Chorionic Villus Sampling (CVS)

Chorionic Villus Sampling (CVS) is a diagnostic procedure performed between 10 and 14 weeks of pregnancy. The procedure involves taking a small sample of tissue from the placenta via a needle, guided by ultrasound, through the abdominal wall (transabdominal CVS) or via the vagina and cervix (trans-cervical CVS). The way the procedure is done depends on the position of the placenta, the uterus, and the fetus. Dr. Lescale specializes in transabdominal CVS. 

This procedure is a diagnostic tool used to determine the genetic status of the fetus. With this test, the assessment of many genetic conditions can be done.
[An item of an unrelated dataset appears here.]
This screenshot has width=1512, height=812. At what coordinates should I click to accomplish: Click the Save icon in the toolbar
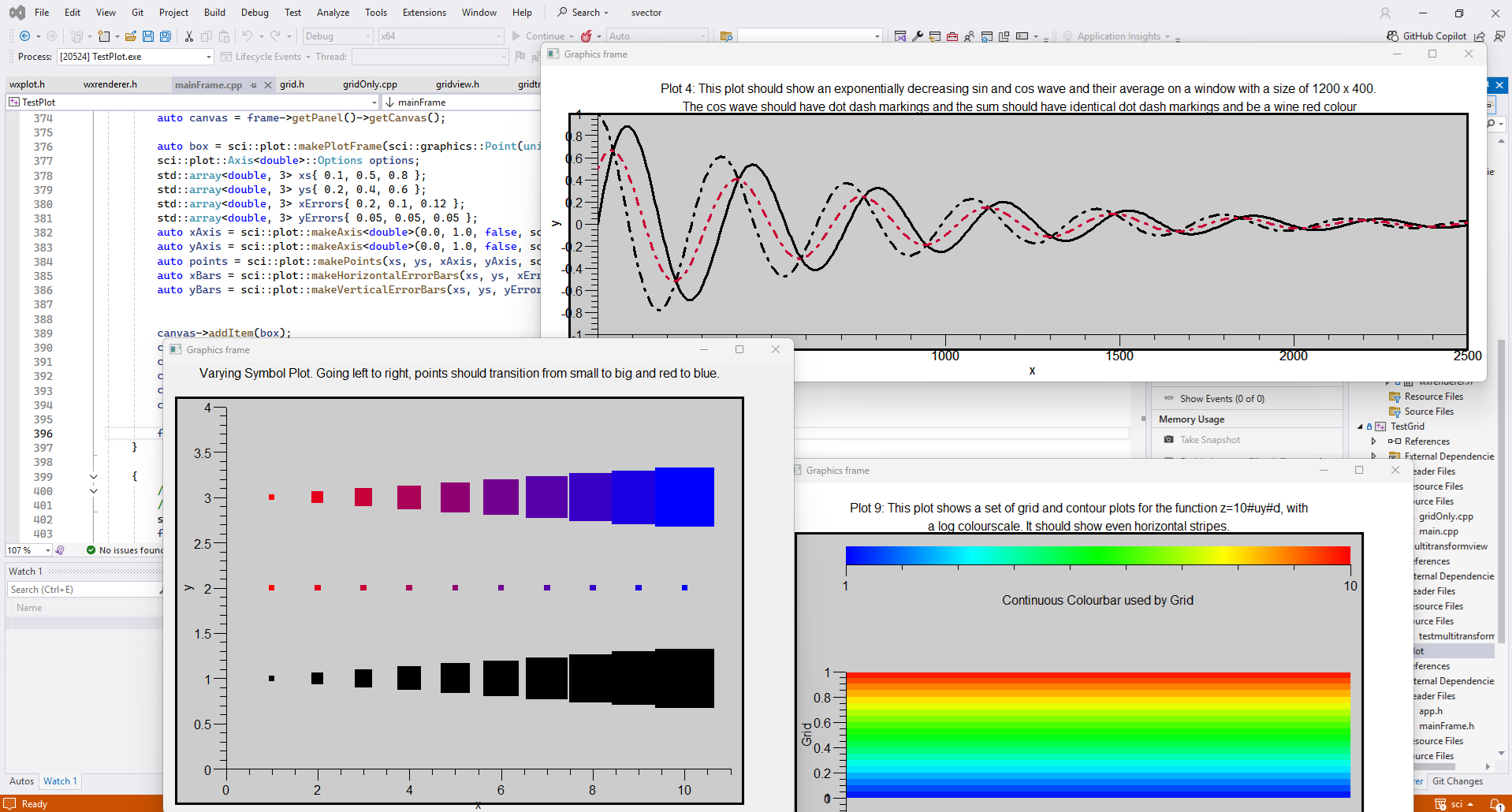147,36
A patient may choose to consider CVS after an abnormal screening testing like maternal serum screening or non-invasive prenatal screening, an abnormal ultrasound, advanced maternal age, a family history of a genetic condition, or by any other decision. The benefit of CVS is that results are available very early in the pregnancy and are much more comprehensive than non-invasive testing. As such, patients and their partners can make important decisions about the pregnancy. Risks and benefits of the CVS should be discussed with your doctor or with your genetic counselor.


Amniocentesis may be recommended for:

    • Women who are pregnant or planning to become pregnant and will be 35 or older at delivery.

    • Couples who have had a baby or a relative with a genetic condition like Down syndrome, an open neural tube defect like spina bifida, intellectual disabilities, or other birth defects.

    • Couples who are known carriers of an inherited disorder like Cystic Fibrosis, Spinal Muscular Atrophy, Tay Sachs, etc.

    • Couples at increased risk for a baby with an open neural tube defect or genetic condition based on pregnancy screening or ultrasound.

    • Couples who are otherwise concerned about having a genetically atypical baby.

Amniocentesis is a diagnostic procedure that can allow for the most comprehensive genetic testing. In addition, this procedure can allow for screening for conditions like open neural tube defects and infections. This procedure can be done after 15.4 weeks of pregnancy.

Amniocentesis requires an experienced physician, usually one who specializes in maternal fetal medicine. With continuous ultrasound, the physician carefully inserts a thin needle through the abdominal wall into the uterus and withdraws a small amount of amniotic fluid. 

Amniocentesis is an invasive procedure and does carry a small risk for infection, miscarriage, and preterm delivery. However, medical literature has determined that there is a not a significant increase in miscarriages in women who’ve had an amniocentesis than those who have not.

Carrier Screening

Lescale MFM offers screening for many genetic conditions that is comprehensive and accurate, and can help guide your family planning. Carrier screening is a blood or saliva test that can assess the carrier status of anyone who is pregnant or planning to become pregnant and their partners. The likelihood of being a carrier for a condition varies based on the condition and on the ancestry of each patient.

Being a carrier means that someone has one non-working copy of a gene and one working copy. Most carriers are healthy and do not have a family history of any genetic conditions. There are two ways a carrier may pass on a genetic condition to their child:

    • Autosomal recessive inheritance – a child inherits a non-working copy from both their mother and their father

    • X-linked inheritance – typically when a male inherits an X-chromosome with a non-working copy from their mother

There are many conditions that are inherited in these ways. Some of the most common are:

    • Cystic Fibrosis (CF)

    • Spinal Muscular Atrophy (SMA)

    • Fragile X

    • Sickle Cell Anemia

    • Alpha and Beta Thalassemia

    • Phenylketonuria

The American College of Obstetricians and Gynecologists (ACOG) and the American College of Medical Genetics and Genomes (ACMG) has recommended carrier screening for many of the more common disorders for all women who are pregnant or planning a pregnancy. It is possible to test for multiple conditions at once or for just a few conditions are that are higher in prevalence for an individual ancestry.